* **Exercise instructions**: Copy the part of the Keycloak limitations notes between "As an alternative" and "separate Helm chart.", inclusive, renaming "namespace" to "project".

------ Page extract

Limitations
minikube driver
For Linux, the kvm2 driver is needed for a scalable solution (tested 15 Keycloak replicas). More instances are possible when adding more than 8 GB of RAM.
The Podman driver on Linux currently supports at the moment only up to 5 instances of Keycloak due to the number of open files limit that is actually a limit of the number of threads. After that, the containers will complain that they’re unable to start more processes.
minikube runtime
When testing the cri-o runtime on a bigger machine, starting Pods and accessing them via the Kubernetes API and via the web browser was flaky. Pods’ liveness probes were failing now and then, and Pods restarted. After some analysis, the reason was still unclear, it might have been related to the limited number of open files.
minikube persistent store
The PVCs in minikube will be mounted from the local filesystem. Due to that, the PVC sizes will not be checked and one service might fill the disk so much that it becomes unavailable for everyone else as well.
Jaeger and sampling of tracing
The data collected for each trace are large and can lead to a fast out-of-memory situation with the Jaeger Pod.
To minimize the amount of data collected, the value OTEL_TRACES_SAMPLER_ARG
is set a 0.01 to trace only one out of a thousand requests.
Tracing is disabled by default and can be enabled in Keycloak’s helm chart’s values.yaml
file.
As an alternative tracing solution, Tempo was considered. While traces are submitted via OTEL successfully and the search by trace ID works as expected, the search for traces (currently beta) doesn’t return some traces (for example deletion of users). Therefore, for now, Jaeger tracing is used.
Cryostat for JFR recordings
The contents of the helm chart have been created originally by the Cryostat operator. When analyzing the resources created by the operator in version 2.0, there was no supported way to add the environment variables needed to the cryostat-deployment discovered. Due to that, this has now been extracted and placed here as a Helm chart.
The Cryostat instance needs to run in the same namespace as the JVMs it connects to. Due to that, it is part of the Keycloak deployment, and not a separate Helm chart.
The profiling created is regular profiling, not async profiling. The profiling will therefore suffer from the safepoint bias problem. See the Java async profiler for details:
This project is a low overhead sampling profiler for Java that does not suffer from Safepoint bias problem. It features HotSpot-specific APIs to collect stack traces and to track memory allocations. The profiler works with OpenJDK, Oracle JDK and other Java runtimes based on the HotSpot JVM.
For now, not using async profiling should be good enough until proven otherwise.

------------
------ Dataset excerpts

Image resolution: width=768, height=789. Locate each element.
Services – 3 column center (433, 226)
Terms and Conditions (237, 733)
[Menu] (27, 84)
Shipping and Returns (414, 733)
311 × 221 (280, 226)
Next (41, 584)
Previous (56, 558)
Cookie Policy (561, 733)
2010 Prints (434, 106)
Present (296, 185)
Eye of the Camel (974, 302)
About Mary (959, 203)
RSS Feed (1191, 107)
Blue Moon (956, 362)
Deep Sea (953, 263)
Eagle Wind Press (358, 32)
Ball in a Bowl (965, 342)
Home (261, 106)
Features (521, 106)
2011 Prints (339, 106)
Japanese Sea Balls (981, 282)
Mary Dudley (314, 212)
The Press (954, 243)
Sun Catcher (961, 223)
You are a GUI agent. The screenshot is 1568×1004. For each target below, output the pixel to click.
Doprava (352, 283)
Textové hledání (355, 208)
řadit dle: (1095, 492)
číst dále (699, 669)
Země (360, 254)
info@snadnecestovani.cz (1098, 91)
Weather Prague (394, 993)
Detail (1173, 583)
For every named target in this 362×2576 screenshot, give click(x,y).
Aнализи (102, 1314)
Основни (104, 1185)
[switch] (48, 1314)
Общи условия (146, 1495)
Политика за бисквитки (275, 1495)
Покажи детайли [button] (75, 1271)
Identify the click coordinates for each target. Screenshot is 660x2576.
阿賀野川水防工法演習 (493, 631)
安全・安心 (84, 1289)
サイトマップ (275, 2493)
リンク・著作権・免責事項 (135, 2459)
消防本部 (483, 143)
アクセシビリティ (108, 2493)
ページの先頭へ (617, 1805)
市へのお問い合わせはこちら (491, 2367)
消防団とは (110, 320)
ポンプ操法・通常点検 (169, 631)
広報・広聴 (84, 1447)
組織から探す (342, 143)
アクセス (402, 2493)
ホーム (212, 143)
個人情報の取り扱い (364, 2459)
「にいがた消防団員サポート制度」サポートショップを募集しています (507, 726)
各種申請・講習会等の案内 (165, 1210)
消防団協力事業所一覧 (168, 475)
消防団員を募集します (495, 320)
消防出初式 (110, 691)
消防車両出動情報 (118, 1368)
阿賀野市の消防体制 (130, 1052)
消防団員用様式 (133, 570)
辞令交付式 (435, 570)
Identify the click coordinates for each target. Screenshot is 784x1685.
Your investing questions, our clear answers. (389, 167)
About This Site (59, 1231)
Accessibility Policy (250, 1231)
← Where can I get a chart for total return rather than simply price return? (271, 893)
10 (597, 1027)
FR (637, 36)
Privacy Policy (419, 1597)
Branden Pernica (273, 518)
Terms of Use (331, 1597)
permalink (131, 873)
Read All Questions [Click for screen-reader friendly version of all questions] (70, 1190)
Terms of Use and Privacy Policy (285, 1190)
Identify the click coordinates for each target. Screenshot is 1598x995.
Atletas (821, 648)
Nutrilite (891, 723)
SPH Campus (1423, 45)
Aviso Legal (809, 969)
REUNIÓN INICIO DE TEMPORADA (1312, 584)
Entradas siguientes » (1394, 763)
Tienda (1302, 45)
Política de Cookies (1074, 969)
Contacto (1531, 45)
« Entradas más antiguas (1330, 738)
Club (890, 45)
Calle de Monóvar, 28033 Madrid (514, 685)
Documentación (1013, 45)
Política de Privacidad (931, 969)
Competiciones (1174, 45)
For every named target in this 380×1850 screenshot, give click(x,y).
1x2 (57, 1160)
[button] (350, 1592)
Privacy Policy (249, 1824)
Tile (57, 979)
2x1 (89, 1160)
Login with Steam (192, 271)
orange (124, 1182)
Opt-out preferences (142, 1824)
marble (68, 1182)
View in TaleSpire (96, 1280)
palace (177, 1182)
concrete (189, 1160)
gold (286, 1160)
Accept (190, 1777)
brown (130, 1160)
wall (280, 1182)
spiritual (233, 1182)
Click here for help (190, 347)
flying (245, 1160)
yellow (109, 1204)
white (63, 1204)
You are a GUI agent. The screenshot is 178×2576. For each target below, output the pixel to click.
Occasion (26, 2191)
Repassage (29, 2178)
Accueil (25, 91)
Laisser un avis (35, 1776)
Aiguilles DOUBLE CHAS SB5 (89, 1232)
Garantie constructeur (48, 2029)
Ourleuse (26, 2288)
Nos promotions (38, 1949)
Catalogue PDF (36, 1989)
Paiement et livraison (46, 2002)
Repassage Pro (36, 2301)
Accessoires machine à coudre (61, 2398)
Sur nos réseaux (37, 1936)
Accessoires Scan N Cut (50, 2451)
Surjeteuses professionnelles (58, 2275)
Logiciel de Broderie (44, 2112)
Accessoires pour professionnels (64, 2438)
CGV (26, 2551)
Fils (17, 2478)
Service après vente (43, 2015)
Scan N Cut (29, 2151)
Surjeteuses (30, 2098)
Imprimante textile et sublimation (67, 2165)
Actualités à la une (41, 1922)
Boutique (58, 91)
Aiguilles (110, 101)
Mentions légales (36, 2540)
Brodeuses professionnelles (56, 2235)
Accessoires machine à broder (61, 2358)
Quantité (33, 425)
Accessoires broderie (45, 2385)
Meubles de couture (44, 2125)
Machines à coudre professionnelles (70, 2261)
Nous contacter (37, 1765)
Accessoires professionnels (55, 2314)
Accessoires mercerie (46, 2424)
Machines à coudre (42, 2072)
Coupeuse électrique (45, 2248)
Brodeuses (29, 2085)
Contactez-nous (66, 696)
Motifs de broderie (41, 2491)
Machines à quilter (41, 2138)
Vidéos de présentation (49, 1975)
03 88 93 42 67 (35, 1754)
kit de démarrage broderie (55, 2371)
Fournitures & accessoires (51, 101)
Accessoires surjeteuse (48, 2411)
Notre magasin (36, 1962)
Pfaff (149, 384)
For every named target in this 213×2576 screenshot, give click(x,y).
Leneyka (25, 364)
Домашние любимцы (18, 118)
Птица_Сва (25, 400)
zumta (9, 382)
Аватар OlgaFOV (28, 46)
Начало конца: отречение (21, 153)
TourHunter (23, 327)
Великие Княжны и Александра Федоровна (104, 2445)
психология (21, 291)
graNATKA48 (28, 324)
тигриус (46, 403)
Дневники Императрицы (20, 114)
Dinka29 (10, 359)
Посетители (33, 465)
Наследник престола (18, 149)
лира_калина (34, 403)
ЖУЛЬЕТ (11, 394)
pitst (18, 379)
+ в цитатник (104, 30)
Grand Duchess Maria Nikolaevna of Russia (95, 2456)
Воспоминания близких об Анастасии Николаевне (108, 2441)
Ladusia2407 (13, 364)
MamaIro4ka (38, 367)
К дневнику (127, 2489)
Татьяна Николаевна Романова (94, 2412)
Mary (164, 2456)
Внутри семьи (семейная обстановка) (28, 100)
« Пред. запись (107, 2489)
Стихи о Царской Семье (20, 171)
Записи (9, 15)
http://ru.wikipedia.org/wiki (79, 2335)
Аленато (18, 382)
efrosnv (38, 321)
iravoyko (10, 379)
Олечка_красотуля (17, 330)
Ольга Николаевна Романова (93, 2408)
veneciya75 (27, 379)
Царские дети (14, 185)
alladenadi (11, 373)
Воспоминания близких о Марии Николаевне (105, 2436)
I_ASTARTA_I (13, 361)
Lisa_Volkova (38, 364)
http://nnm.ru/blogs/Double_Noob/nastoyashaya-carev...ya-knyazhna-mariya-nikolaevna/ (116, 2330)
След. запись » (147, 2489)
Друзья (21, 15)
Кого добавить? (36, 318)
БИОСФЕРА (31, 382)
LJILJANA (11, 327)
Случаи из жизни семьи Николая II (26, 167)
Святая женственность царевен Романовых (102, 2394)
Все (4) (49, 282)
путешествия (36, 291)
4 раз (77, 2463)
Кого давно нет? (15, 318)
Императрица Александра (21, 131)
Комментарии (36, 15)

------------

* **Finished task**:
As an alternative tracing solution, Tempo was considered. While traces are submitted via OTEL successfully and the search by trace ID works as expected, the search for traces (currently beta) doesn’t return some traces (for example deletion of users). Therefore, for now, Jaeger tracing is used.
Cryostat for JFR recordings
The contents of the helm chart have been created originally by the Cryostat operator. When analyzing the resources created by the operator in version 2.0, there was no supported way to add the environment variables needed to the cryostat-deployment discovered. Due to that, this has now been extracted and placed here as a Helm chart.
The Cryostat instance needs to run in the same project as the JVMs it connects to. Due to that, it is part of the Keycloak deployment, and not a separate Helm chart.